#### Data ####

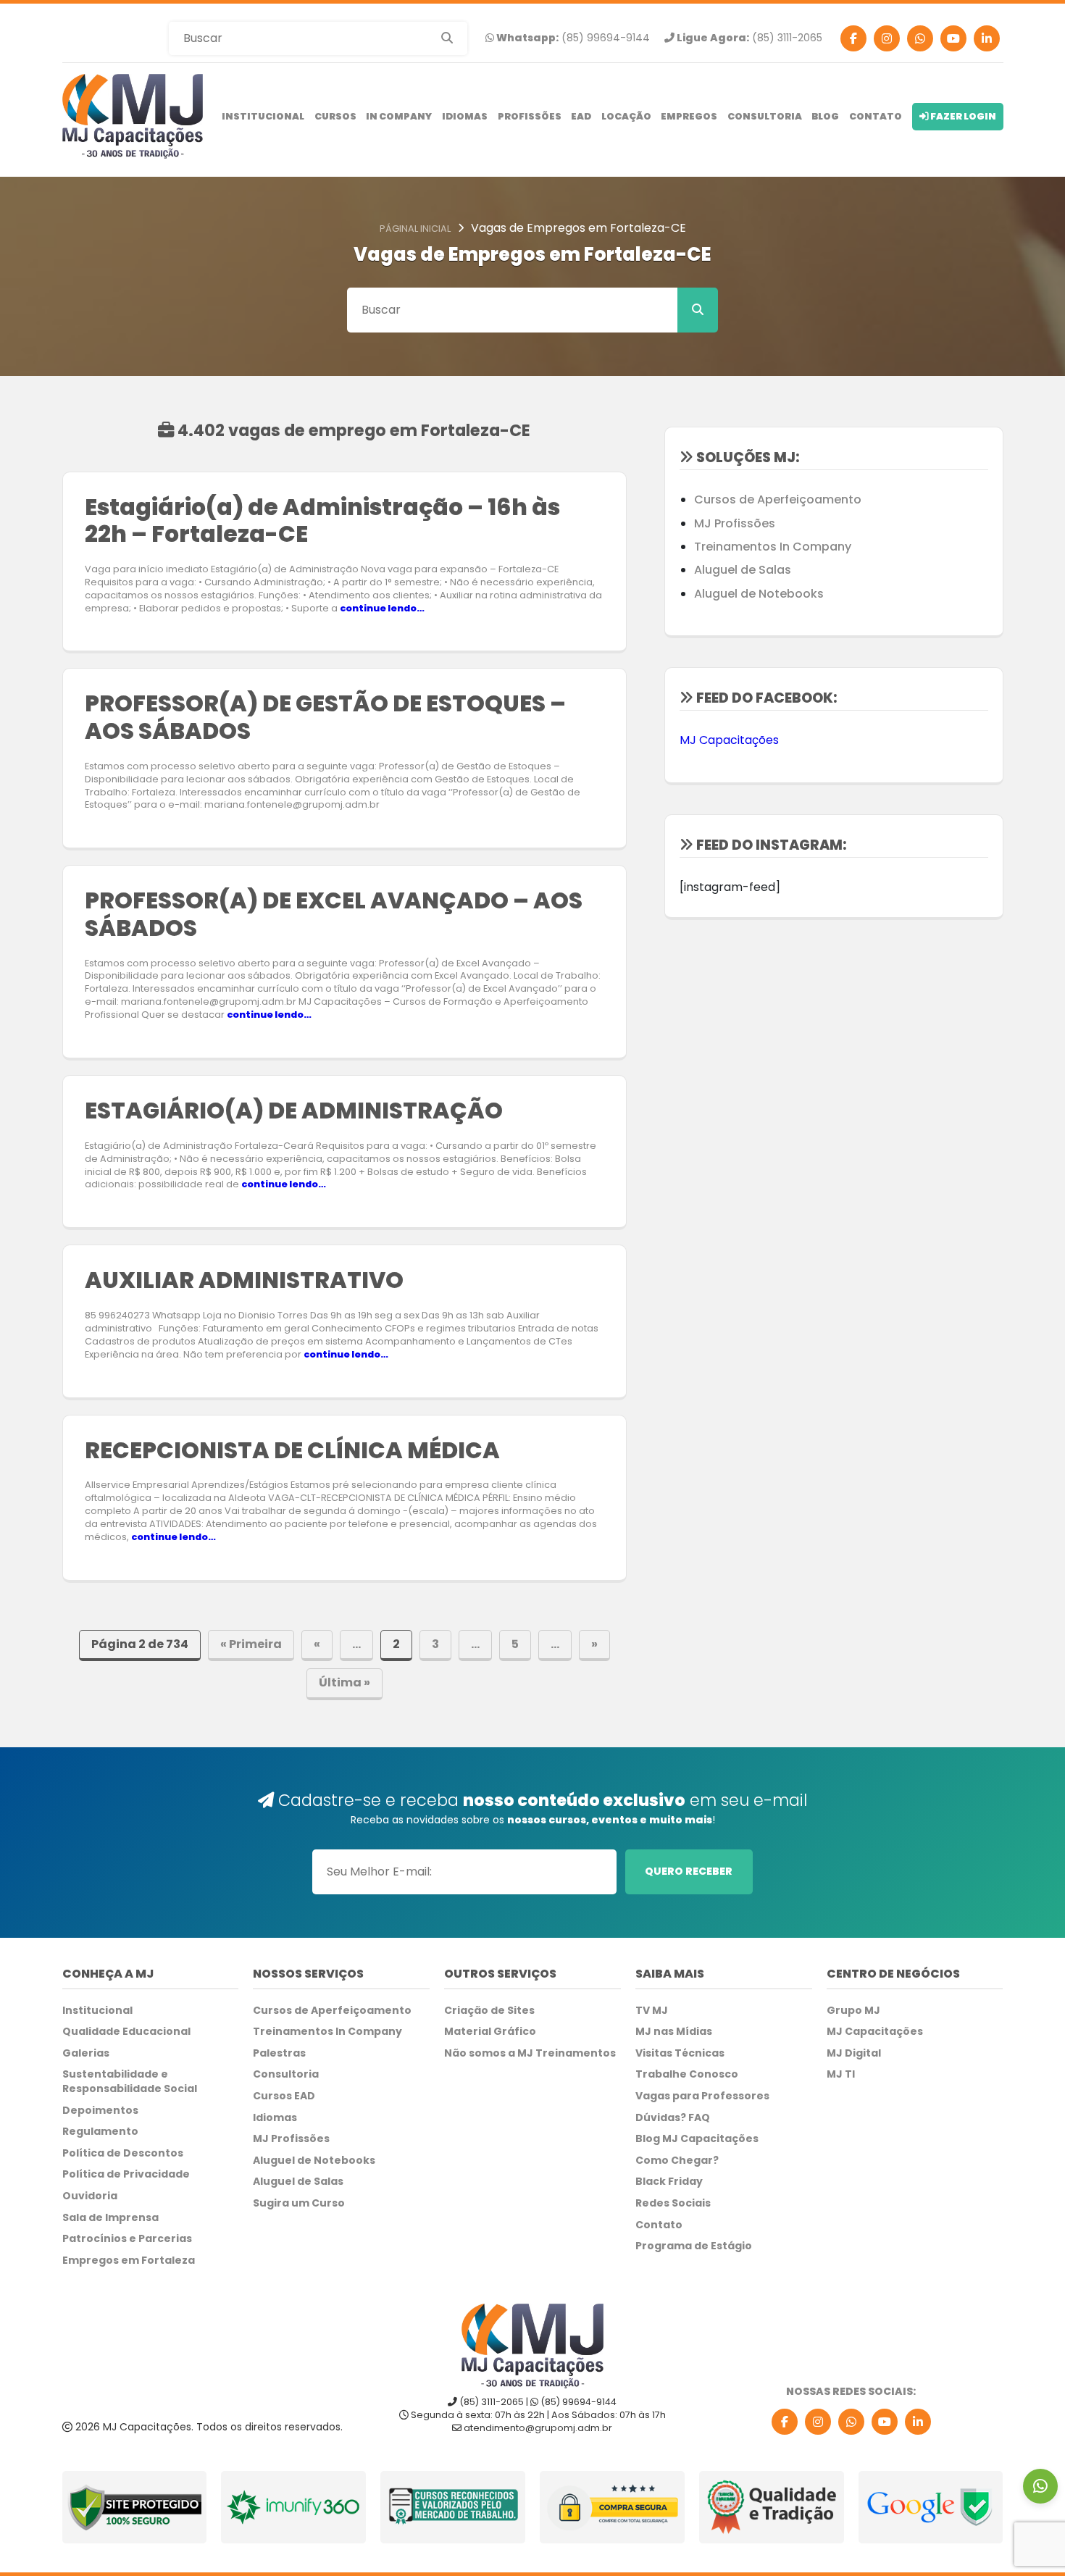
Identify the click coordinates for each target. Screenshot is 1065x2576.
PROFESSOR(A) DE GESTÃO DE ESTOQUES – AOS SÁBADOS (325, 717)
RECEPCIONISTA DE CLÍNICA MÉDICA (292, 1450)
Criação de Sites (489, 2010)
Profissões (529, 116)
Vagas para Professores (702, 2096)
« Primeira (251, 1644)
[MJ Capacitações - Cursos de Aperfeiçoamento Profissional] (133, 116)
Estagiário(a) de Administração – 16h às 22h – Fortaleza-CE (322, 521)
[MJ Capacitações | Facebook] (853, 38)
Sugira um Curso (299, 2203)
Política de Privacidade (126, 2174)
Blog (825, 116)
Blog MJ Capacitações (697, 2139)
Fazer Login (962, 116)
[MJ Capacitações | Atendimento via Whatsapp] (1040, 2486)
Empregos (689, 116)
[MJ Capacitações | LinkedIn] (918, 2422)
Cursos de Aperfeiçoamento (777, 499)
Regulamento (100, 2131)
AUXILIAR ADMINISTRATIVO (244, 1280)
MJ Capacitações (729, 740)
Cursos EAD (284, 2096)
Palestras (279, 2053)
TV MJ (651, 2010)
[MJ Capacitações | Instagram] (887, 38)
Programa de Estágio (693, 2246)
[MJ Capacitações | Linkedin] (987, 38)
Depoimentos (100, 2110)
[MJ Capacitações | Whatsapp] (920, 38)
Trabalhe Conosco (686, 2074)
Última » (344, 1682)
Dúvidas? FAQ (672, 2118)
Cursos (335, 116)
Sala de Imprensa (110, 2218)
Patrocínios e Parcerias (127, 2239)
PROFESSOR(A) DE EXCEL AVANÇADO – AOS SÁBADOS (333, 914)
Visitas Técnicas (679, 2053)
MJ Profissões (734, 523)
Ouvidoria (89, 2196)
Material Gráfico (490, 2031)
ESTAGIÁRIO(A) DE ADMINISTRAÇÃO (294, 1110)
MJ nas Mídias (673, 2031)
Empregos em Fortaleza (128, 2260)
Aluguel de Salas (742, 569)
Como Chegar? (677, 2160)
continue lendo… (382, 608)
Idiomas (465, 116)
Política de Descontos (122, 2153)
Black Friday (669, 2181)
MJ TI (841, 2074)
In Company (399, 116)
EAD (581, 116)
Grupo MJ (853, 2010)
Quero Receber (688, 1871)
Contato (875, 116)
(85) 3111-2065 (748, 38)
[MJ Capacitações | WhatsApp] (851, 2422)
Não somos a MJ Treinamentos (530, 2053)
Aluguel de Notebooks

####

**What you have to do:**
Pictures are to be left out while the lines from the beginning of the records through the line with "Programa de Estágio (693, 2246)" are copied word for word.

**Result of the task:**
Identify the click coordinates for each target. Screenshot is 1065x2576.
PROFESSOR(A) DE GESTÃO DE ESTOQUES – AOS SÁBADOS (325, 717)
RECEPCIONISTA DE CLÍNICA MÉDICA (292, 1450)
Criação de Sites (489, 2010)
Profissões (529, 116)
Vagas para Professores (702, 2096)
« Primeira (251, 1644)
[MJ Capacitações - Cursos de Aperfeiçoamento Profissional] (133, 116)
Estagiário(a) de Administração – 16h às 22h – Fortaleza-CE (322, 521)
[MJ Capacitações | Facebook] (853, 38)
Sugira um Curso (299, 2203)
Política de Privacidade (126, 2174)
Blog (825, 116)
Blog MJ Capacitações (697, 2139)
Fazer Login (962, 116)
[MJ Capacitações | Atendimento via Whatsapp] (1040, 2486)
Empregos (689, 116)
[MJ Capacitações | LinkedIn] (918, 2422)
Cursos de Aperfeiçoamento (777, 499)
Regulamento (100, 2131)
AUXILIAR ADMINISTRATIVO (244, 1280)
MJ Capacitações (729, 740)
Cursos EAD (284, 2096)
Palestras (279, 2053)
TV MJ (651, 2010)
[MJ Capacitações | Instagram] (887, 38)
Programa de Estágio (693, 2246)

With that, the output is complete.